President Obama acknowledged his affection for Canada during a six-hour visit Thursday to meet with Prime Minister Stephen Harper. The trip offered balm to a relationship rocked in recent years by differences over the Iraq war and, more recently, worries over protectionism. "I love this country," he said during a press conference after euphoric Canadians greeted his arrival in the capital, Ottawa, by singing Bob Marley's reggae classic "One Love" and chanting "Yes We Can."

Two days earlier, Mr. Obama hinted at the reason for his admiration. "One of the things that I think has been striking about Canada is that in the midst of this enormous economic crisis.... [It's] shown itself to be a pretty good manager of the financial system in the economy in ways that we haven't always been here in the United States."

Among industrialized countries, Canada is the only one not to have seen a major bank fail. The World Economic Forum ranked Canada's banking system as the healthiest in the world in 2008, while the US took the 40th spot. And while Canada's largest five banks reaped profits of $8.2 billion, the top five US banks lost a combined total of $8.3 billion last year.

Stronger federal regulations and lower leverage ratios borne by Canadian banks have allowed them to weather the global banking storm. Canadian financial institutions didn't engage in the subprime mortgage lending that sideswiped the US banking industry and forced millions of American homeowners into foreclosure.

"The difference with Canadian banks is that they never succumbed to the temptation of huge profits. It also allowed them to avoid the downside of more aggressive behavior," says David Haglund, a professor of international politics at Queen's University in Kingston. "It speaks to the more conservative nature of Canadian society in general. Canadians are simply more risk averse."

Canada has not escaped the global economic crisis. Its economy tipped into recession in the last quarter of 2008. In January alone, 129,000 jobs disappeared – the biggest one-month increase in years – pushing the unemployment rate to 7.2 percent. And this week brought more bad news: Alberta, Canada's cash cow, which has led the national economy over the past several years, is also in recession, hit by a slowdown in oil prices and sales. To combat the downturn, Prime Minister Harper's Conservative government introduced a $39 billion (about $31 billion US) stimulus package, to be rolled out over two years.

But analysts believe Canada's strong balance sheet will position it better than other embattled countries to weather this recessionary storm. For 12 consecutive years, Canada has posted budgetary surpluses, compared with the $1 trillion US federal deficit – a figure that doesn't include the $787 billion stimulus package signed into law this week.

To hear the analysts tell the story, Canada appears to have been getting a number of other things right. For example, even the most ardent proponents of big business are fans of the universal healthcare system.
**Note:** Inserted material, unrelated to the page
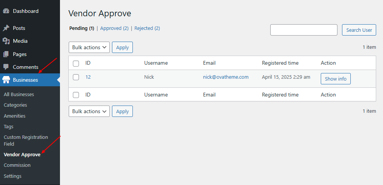The image size is (383, 185).
Task: Switch to the Approved (2) filter
Action: (x=114, y=28)
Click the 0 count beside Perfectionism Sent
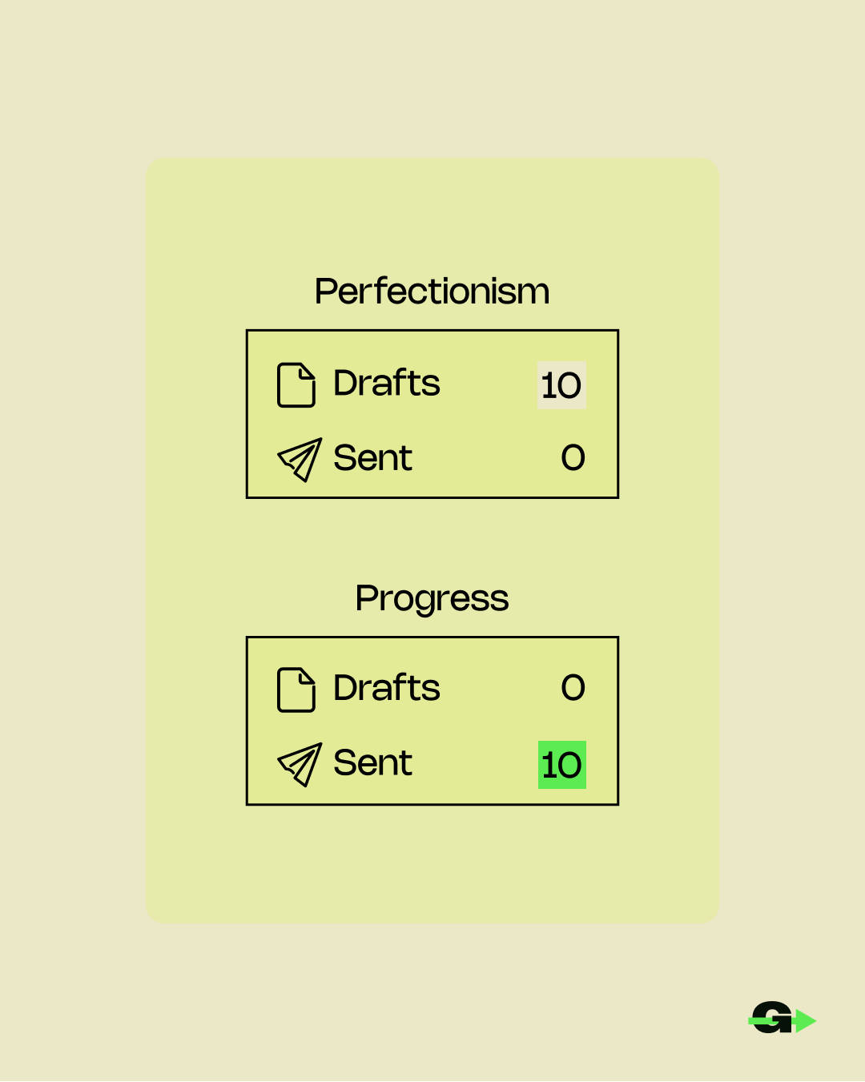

As Professor Haglund points out, the Big Three automakers have been able to produce cars more cheaply in their Canadian plants because the government absorbs the cost of healthcare.

And healthcare costs are lower in Canada, accounting for 9.7 percent of the GDP, compared with 15.2 percent in the US.

Higher taxes or regulation and a vibrant economy aren't necessarily mutually exclusive, Haglund says. "If Barack Obama can take away any lesson from the Canadian experience, it's that things can be changed while preserving what's best in North American life."